Crypto legislation must confront illicit finance to protect people and national security
The propensity for crypto to be used by the worst criminal actors and organizations should be an incentive for legislators to prioritize ironclad, prescriptive language in the pending crypto legislation that greatly curbs crypto from being a vector for criminals, terrorists, and rogue states. It must apply not just within the United States but have global reach to effectively address the national security risks and threats posed by crypto. Members should be seeking ways to draft language that requires crypto firms — including decentralized (or DeFi) crypto firms — to root out and prevent illicit financial transactions and money laundering schemes.
The national security threats are not theoretical. If crypto exchanges are granted exceptions from the Bank Secrecy Act and anti-money laundering provisions, governments and law enforcement would struggle to quickly and effectively spot shady transactions that warrant close examination to find and interdict criminals and those that pose threats to national security.
The crypto industry wants broad brush exemptions from these laws — under the guise of protecting privacy but really to preserve profits. Coinbase’s CEO urged the rejection of any bill that applied money laundering laws to DeFi. But if Congress grants a crypto exemption to money laundering laws, it would be significantly more difficult for governments and law enforcement to unearth payment flows by drug cartels, human traffickers, and terrorist organizations.
Congress must stand up to crypto
Last week, the U.S Treasury Department froze $344 million in crypto assets to implement sanctions on Iran. This was possible because there is some information on the blockchain that enables analysis and tracking of transactions — demonstrating the capacity to track and trap these illicit financial flows. Yet the industry wants a total carve out — for DeFi and effectively much of the cryptoverse — that if established would make it significantly more difficult for the Treasury to take the action it did in April.
And this is why law enforcement is raising real concerns about the bill, including the Fraternal Order of Police, the National Sheriff’s Association, the National Association of Assistant United States Attorneys, and the National District Attorneys Association.
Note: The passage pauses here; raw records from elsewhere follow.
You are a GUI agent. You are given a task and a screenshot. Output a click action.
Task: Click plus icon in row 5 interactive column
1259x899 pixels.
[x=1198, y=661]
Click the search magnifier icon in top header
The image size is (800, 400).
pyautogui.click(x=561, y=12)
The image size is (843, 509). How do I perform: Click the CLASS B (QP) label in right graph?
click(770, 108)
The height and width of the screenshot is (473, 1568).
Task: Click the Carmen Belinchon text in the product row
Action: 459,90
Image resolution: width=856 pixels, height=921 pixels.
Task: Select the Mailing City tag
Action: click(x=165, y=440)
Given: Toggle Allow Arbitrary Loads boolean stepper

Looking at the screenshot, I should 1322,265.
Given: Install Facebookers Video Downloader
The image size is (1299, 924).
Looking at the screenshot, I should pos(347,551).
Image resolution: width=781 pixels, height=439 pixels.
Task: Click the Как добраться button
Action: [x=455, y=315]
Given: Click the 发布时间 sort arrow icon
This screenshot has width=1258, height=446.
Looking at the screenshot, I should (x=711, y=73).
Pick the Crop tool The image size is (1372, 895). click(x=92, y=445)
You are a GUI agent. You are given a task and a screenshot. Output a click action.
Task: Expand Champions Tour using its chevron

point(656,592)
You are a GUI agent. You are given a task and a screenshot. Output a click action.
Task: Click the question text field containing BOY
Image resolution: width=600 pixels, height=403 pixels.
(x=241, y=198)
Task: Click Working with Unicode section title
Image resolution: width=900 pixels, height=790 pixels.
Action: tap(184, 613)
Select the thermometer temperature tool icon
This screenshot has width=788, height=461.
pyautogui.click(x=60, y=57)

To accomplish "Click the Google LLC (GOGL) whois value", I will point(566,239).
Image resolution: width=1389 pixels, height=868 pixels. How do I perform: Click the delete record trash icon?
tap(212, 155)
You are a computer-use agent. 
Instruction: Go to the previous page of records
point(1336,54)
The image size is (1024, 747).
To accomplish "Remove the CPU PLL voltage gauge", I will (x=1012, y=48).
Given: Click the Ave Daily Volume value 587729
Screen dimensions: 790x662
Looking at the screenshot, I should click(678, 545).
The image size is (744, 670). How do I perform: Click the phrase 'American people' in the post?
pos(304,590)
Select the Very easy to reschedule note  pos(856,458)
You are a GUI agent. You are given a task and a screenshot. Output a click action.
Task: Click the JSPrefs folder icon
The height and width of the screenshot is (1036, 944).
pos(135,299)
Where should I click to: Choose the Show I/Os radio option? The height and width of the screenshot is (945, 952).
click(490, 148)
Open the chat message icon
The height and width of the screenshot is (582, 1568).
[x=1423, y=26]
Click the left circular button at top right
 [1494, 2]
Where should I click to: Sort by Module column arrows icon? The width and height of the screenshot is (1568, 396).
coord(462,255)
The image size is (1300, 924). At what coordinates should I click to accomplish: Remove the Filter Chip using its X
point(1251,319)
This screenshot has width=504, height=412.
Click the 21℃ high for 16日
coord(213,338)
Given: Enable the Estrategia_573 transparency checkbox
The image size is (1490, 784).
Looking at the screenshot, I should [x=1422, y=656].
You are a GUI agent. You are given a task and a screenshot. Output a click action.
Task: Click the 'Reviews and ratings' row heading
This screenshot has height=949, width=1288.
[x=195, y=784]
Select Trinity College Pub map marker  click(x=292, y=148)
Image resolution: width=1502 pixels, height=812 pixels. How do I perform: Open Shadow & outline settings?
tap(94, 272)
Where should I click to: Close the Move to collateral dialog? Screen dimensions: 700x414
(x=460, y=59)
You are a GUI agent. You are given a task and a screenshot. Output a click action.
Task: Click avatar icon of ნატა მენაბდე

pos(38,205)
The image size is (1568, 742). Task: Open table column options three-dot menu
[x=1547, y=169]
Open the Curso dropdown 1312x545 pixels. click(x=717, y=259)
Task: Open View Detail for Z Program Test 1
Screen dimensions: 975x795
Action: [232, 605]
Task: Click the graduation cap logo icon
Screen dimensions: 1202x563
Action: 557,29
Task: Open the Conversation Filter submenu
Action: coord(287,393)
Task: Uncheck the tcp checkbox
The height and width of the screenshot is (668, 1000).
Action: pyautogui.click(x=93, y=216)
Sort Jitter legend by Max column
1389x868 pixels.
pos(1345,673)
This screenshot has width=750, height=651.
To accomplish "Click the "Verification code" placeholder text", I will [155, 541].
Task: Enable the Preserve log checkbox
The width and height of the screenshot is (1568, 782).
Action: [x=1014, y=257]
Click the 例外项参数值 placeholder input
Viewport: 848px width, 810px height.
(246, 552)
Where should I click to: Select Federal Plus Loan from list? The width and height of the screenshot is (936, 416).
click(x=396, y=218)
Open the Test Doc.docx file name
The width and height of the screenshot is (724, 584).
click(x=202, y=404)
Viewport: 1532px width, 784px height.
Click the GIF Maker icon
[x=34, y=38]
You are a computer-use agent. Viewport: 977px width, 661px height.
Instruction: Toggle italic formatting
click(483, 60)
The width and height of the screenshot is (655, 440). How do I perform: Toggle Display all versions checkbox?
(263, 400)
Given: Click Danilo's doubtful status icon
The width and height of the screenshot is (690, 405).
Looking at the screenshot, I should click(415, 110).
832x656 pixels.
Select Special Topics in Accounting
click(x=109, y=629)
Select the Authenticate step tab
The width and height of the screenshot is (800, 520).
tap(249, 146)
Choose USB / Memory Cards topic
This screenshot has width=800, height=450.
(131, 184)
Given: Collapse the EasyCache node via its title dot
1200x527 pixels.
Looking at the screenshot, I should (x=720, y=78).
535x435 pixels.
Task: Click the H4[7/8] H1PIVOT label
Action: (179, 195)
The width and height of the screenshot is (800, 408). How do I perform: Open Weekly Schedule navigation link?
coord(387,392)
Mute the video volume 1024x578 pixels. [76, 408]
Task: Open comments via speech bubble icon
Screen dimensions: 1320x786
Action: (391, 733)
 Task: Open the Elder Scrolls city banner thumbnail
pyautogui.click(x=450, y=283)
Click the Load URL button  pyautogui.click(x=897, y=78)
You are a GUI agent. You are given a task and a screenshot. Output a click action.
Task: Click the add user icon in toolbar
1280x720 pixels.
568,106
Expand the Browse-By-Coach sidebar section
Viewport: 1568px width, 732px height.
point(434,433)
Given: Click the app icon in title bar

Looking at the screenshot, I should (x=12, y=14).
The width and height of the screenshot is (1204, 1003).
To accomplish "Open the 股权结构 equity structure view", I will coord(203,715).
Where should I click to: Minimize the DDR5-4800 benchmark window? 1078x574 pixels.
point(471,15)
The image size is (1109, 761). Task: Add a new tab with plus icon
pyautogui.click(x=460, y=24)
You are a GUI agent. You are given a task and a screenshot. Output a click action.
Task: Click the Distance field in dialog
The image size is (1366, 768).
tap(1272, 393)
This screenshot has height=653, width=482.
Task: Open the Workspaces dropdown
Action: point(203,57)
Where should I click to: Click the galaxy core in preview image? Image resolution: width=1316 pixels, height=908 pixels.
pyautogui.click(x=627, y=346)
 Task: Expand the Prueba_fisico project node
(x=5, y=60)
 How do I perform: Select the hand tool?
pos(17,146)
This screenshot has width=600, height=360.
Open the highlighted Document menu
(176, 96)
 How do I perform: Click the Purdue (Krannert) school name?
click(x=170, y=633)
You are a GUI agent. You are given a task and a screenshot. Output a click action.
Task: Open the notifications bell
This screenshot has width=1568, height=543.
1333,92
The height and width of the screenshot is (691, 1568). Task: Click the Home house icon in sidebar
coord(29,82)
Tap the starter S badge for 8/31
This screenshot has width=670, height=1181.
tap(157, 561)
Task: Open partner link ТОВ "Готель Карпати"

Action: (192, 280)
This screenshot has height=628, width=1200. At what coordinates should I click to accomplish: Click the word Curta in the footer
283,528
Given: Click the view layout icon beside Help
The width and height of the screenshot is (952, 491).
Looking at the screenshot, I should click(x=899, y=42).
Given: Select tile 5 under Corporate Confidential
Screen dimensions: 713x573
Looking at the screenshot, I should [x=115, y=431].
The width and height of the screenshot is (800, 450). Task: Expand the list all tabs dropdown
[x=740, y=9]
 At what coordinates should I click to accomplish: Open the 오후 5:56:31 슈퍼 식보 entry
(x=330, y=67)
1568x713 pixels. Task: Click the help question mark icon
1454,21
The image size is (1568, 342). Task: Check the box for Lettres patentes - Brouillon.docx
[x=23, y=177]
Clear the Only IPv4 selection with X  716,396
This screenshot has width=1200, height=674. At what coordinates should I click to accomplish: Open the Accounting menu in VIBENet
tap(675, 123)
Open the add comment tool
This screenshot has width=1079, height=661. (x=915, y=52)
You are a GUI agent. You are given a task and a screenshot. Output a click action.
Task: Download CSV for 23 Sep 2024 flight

The crypto industry is demanding a hands off approach to monitoring suspicious transactions – the kinds that could be moving drug money or the profits from human trafficking or funding terrorism or shoring up rogue states. The crypto industry’s demands to protect their profits cannot outweigh the real and legitimate threats that underregulated crypto poses to national security and community safety.
The reality is that crypto has become a currency vehicle of choice for illicit finance, cartels, money launderers, and traffickers, who are attracted to the shadowy nature of the asset class which enables anonymous transactions of their unlawful acts. Congress must reject any legislation that allows the crypto industry to rake in profits by facilitating transactions that embolden these bad actors.